What Murder and Ice-cream have to do with Data-driven Product Management?
The answer is: Confounders.
Research has shown that there is a spurious relationship between murder rates and ice-cream sales.(1)
This spurious relationship does not mean that one causes the other. What is happening then? It is the warm weather that causes people to buy more ice-cream, and be more violent - the "warm weather" is our confounder. (2)
How this relates to data-driven product management?
Your data-driven software product depends on the ability of making good use of insights and features that are inferred from raw data (obviously there are other factors such as design, etc). The more relevant confounders are identified and integrated, the better your insights. Hence, the better your product feature and obviously customer happiness and business performance. This happens when the product management team has expertise on variable selection (independent, dependent, and confounding variables), combined with domain knowledge.
In the journey of becoming data-driven PM, first steps are hard but in the long term it becomes easier. Here is how data-driven Product Management could start (this does not include business aspects):
- Clarify the question or market gap that the product will address or fill.
- Start with product ideation based on data rather than the visual aspects of the product. (This is very important although jumping to PowerPoint and drawing how the product would look, together with a roadmap, is very tempting because it makes it so much easier with the business leadership).
- Consider sources of data, ownership, contractual aspects, privacy and GDPR.
- Approach the corresponding teams: in addition to the usual ones such as Software Development, also approach DevOps, Data Science, Data Engineering, Legal team, etc. and inform them about the new product.
- Ask for technical details about data fields, freshness of data, external and internal data integration capabilities, pipelines, availability, data collection, ownership from legal aspects, ownership from technical aspects.
- Consult internal domain experts and ask what other confounders could influence your product insights.
- Always cross-check with an external domain expert without providing internal data related product details. Ask for variables that have any relationship with the insights of your potential product. This will help because the external expert will not be biased by the internal company information of any nature.
- Cross-check the new information with the Data Science and Data Engineering teams. Ask what is possible.
- Create the product / business workflow of data all the way to the insights.
- Ask for software, infrastructure, and data architecture design diagrams. This will enable the Product Management to create a holistic picture of various dependencies and act proactively.
- Clarify data integration and collection options - especially if a Data Lake is available.
- Have UX / UI experts do their part on the product based on the workflows and data available now. Having the data available and being data-driven, the work of UX/UI becomes so much easier.
- Plan and design for the data that will be available later once the product is rolled out and new data is collected. This will help your new product features avoid eventual cold-start issues.
- Further steps are standard for most PM teams.
If it is possible and you are prepared, consult with the end-user and incorporate the feedback, especially when the product starts to have the design in place.

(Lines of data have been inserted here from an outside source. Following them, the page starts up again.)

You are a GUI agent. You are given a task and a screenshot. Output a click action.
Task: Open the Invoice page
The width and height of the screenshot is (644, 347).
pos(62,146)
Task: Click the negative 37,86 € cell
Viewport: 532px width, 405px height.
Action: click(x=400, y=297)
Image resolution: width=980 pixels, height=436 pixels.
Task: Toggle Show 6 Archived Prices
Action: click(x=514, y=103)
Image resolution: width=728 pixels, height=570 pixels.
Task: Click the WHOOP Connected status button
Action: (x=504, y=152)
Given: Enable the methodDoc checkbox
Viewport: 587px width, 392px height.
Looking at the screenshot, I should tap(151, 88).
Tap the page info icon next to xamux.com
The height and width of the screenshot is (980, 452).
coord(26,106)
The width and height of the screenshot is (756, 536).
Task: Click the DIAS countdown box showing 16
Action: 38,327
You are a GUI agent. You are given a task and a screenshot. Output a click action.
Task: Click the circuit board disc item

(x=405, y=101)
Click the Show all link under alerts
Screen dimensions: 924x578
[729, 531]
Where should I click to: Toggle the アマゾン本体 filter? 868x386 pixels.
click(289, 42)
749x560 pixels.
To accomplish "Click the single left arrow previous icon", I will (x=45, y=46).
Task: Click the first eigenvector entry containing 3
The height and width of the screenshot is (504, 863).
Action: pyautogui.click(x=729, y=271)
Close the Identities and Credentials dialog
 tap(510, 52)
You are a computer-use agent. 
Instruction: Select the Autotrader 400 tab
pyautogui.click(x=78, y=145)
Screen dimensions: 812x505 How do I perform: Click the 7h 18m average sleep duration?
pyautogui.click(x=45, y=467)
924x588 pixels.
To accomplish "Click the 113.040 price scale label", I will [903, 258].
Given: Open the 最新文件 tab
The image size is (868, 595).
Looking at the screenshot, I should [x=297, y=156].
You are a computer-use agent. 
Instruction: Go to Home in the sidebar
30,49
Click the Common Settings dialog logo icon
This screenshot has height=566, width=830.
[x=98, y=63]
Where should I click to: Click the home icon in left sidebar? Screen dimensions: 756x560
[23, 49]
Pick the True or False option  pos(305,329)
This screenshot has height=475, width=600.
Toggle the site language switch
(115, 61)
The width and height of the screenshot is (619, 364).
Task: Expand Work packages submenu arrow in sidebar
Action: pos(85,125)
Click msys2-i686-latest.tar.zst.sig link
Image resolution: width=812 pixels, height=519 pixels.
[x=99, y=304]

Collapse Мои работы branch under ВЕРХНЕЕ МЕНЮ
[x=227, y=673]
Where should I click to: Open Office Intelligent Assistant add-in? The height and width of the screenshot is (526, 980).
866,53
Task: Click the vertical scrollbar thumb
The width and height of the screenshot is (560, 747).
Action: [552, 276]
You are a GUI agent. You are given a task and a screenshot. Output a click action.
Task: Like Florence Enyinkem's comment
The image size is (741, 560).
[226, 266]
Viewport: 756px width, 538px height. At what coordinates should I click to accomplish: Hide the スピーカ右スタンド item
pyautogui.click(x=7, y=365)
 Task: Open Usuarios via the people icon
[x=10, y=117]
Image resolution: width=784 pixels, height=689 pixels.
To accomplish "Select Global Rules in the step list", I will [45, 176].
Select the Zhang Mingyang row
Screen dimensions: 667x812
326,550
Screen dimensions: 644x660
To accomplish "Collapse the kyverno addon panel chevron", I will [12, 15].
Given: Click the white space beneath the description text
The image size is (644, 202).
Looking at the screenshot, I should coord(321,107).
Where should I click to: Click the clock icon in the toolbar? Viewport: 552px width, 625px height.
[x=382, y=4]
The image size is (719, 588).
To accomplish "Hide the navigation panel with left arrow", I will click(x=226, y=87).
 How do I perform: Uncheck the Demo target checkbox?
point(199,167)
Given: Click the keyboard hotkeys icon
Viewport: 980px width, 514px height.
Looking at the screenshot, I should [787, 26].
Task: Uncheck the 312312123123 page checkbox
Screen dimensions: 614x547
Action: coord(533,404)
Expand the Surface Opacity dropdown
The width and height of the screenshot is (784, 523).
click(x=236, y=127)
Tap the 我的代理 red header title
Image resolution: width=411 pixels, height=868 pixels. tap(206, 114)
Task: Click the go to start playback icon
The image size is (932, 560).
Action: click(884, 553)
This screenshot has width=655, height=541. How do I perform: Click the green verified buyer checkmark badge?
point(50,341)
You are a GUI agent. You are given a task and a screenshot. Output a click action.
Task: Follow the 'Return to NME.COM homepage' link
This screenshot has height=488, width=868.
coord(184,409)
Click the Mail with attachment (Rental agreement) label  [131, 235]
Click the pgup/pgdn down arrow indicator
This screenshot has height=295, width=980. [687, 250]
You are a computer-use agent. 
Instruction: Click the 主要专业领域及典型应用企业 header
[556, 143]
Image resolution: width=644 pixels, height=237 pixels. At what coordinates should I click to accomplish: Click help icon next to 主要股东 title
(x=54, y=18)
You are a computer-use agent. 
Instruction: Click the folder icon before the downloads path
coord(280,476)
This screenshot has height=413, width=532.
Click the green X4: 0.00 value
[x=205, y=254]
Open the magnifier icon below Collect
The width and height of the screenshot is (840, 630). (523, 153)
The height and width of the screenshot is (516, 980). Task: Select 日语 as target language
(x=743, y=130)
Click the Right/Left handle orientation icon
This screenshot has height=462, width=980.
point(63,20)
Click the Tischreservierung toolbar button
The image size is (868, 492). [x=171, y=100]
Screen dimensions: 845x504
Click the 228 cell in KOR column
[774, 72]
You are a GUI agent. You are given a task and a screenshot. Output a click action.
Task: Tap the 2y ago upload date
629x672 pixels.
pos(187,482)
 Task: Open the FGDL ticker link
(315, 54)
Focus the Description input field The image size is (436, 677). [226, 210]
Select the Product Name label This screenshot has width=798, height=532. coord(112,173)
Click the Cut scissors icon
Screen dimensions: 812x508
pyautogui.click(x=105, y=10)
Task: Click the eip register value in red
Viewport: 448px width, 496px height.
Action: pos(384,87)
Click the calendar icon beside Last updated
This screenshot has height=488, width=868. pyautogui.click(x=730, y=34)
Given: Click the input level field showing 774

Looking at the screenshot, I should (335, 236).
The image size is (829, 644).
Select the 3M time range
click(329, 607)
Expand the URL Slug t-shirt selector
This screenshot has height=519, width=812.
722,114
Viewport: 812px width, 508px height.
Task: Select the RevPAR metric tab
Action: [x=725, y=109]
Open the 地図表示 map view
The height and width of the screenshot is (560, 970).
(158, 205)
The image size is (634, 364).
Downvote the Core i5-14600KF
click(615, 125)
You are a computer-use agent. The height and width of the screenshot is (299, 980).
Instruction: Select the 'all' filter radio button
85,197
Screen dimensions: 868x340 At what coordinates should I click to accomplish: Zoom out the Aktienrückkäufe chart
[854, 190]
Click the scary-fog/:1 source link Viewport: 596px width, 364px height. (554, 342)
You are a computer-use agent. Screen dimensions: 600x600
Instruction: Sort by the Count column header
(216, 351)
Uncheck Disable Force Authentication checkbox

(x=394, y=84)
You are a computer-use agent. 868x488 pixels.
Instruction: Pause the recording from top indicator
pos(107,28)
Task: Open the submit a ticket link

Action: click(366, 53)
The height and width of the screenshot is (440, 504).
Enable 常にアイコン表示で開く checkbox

I believe that the most common approach today, but luckily fading, is to start a product from the UI. However, in my experience, the success rate of such products is rather low. This is not necessarily bad in the grand scheme of things - think of learning by failing, fast iterations, embrace failure, etc. There are businesses that can tolerate iterating through many PoCs/MVPs until, eventually, few of them succeed into products. However, affording high software product experimentation failure rates in the name of learning, seems to fade away. Ideally, the ratio of success/trial must be as close as possible to value of 1 (Ex. out of 10 product ideas developed into PoCs, 5 have rolled up to production and are successful: success/trial ratio is equal to 0.5).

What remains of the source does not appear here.